當生活中愈來愈多裝置都連上網路,就為一般家居帶來愈多的入侵危機。物聯網裝置為了具備一定的智能功能,一定會有內置的軟件系統,而且愈多功能就需要愈多程式碼。這些系統基本都是以一般 Linux 或 Android 為主,對廠商而言設計安裝都很方便,但對黑客入侵而言同樣帶來方便。
由於 Lunix 平台出現的系統漏洞,這些裝置同樣會出現,但一般消費者根本無知識或能力去替這些裝置做系統修補,因此對黑客而言幾乎是予取予攜。另一方面,這些裝置並無面向一般消費者的操作介面,更遑論有方法為它們安裝防毒軟件,即使像卡巴斯基這類保安公司根本就具備了該些平台的產品,一般消費者根本不懂安裝,這也為物聯網保安帶來不少壓力。
保安廠商只能乾著急
早前在全球大賣的電腦遊戲《Watch Dogs》,玩家需扮演主角駭入不同的系統以解決任務,而且入侵的對象並不限於手機、電腦,還可以是監控攝像機、交通指揮設備等系統。遊戲固然是遊戲,但不代表它不真實。事實上遊戲開發商 Ubisoft 就邀請了卡巴斯基的專家做顧問,希望如實反映駭客的真實情況,換言之遊戲內的入侵是可行的。
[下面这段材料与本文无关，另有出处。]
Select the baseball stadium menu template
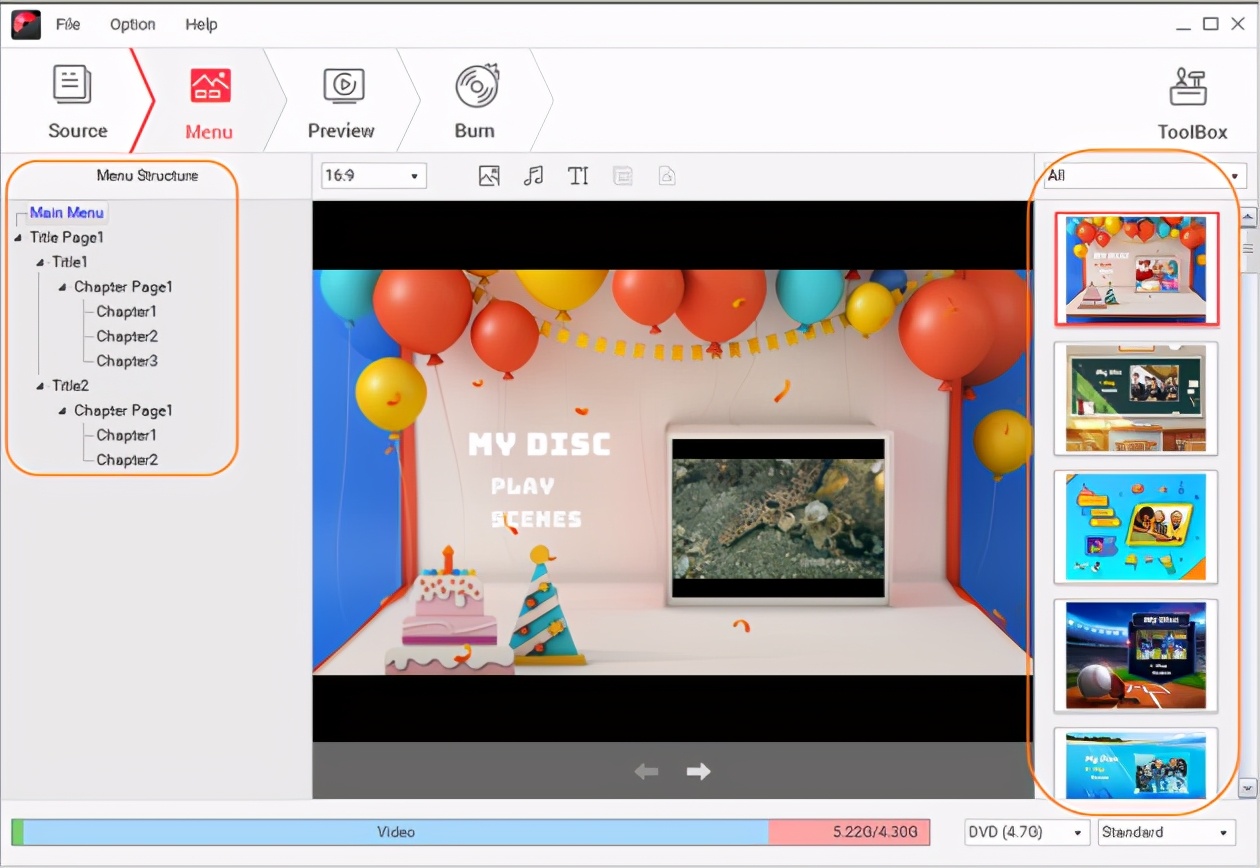Viewport: 1260px width, 868px height. click(1136, 655)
早前訪港的卡巴斯基創辦人 Eugene Kaspersky 接受 Unwire.pro 專訪時表示,物聯網保安問題是可見未來的問題,但遺憾並未有太多消費者和廠商予以正視,對資訊保安廠商而言,很多情況下也只是乾著急,甚至是「無計可施」。
Eugene Kaspersky 表示,其實廣義上只要是連上網的裝置都是「物聯網」的一部分,這並不只限於家居、商業機構的層面,政府或官方機構的不同裝置,例如電力系統、水務系統、道路交通系統、櫃員機金融系統等都包括在內,因此物聯網的保安問題並非只是「你家中被偷拍」或是「商業機密被盜」那種層次的問題,而是可更嚴重的國防級問題。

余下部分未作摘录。